> _Stored entries_
+===+
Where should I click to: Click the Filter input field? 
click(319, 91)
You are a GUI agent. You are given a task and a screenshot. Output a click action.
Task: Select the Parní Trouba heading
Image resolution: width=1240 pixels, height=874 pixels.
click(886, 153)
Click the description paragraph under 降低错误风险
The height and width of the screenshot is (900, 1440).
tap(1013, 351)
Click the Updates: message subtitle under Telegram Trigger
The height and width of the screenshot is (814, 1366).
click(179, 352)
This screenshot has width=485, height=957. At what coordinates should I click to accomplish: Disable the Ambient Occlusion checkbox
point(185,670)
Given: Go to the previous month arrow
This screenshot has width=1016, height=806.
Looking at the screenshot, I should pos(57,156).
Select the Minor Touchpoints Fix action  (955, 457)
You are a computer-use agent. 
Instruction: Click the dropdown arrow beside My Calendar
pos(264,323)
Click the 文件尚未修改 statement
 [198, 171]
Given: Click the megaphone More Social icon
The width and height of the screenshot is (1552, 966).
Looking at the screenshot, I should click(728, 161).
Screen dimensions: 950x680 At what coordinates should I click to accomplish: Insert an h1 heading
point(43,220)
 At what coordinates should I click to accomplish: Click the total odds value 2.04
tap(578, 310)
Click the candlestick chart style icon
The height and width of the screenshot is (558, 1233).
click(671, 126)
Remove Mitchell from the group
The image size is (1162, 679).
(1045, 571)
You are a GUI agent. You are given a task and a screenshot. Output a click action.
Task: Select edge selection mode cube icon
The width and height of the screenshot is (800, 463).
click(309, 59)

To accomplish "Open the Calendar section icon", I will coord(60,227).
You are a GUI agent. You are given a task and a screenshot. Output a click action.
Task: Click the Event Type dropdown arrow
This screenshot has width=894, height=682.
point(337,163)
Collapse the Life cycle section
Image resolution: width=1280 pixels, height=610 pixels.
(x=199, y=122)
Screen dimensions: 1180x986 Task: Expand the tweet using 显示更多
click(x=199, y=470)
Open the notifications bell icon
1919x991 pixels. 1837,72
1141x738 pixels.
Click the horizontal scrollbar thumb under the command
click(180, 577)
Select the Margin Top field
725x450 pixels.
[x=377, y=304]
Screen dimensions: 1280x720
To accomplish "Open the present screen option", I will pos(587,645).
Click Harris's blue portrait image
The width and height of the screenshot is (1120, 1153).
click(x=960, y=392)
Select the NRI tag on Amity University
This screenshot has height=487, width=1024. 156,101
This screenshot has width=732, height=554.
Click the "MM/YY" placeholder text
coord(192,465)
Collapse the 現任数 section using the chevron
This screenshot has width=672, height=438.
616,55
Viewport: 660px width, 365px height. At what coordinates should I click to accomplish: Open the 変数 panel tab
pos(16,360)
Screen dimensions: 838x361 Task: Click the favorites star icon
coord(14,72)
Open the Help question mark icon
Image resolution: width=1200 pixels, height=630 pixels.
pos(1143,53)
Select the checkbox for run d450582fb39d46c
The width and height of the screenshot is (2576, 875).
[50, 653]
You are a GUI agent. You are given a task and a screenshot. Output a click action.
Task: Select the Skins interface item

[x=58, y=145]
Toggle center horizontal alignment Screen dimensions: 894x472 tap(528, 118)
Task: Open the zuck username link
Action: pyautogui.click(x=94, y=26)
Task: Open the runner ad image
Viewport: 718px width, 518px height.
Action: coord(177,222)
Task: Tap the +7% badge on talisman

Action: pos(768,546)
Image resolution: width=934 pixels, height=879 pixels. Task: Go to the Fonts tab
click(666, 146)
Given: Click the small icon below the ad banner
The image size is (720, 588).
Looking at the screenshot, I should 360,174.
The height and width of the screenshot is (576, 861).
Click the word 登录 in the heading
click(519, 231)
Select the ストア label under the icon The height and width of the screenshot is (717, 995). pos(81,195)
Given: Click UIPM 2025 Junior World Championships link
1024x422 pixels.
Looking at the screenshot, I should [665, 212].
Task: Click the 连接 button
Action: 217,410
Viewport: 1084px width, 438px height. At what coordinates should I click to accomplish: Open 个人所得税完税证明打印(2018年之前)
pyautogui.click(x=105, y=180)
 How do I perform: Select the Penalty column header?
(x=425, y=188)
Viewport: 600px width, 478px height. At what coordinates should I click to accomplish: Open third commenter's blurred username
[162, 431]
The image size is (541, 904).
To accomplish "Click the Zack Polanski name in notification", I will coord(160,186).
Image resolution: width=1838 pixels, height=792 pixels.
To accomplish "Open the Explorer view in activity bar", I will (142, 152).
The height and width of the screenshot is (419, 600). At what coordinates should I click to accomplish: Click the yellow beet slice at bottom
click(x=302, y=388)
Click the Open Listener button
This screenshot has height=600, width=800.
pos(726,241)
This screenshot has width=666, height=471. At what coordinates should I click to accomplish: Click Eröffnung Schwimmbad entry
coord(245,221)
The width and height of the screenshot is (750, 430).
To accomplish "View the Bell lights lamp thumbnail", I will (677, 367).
+===+
> _Work instructions_
Copy out the lines above that hold the string "section".

> _Result of the exercise_
To accomplish "Open the Calendar section icon", I will coord(60,227).
Collapse the Life cycle section
Collapse the 現任数 section using the chevron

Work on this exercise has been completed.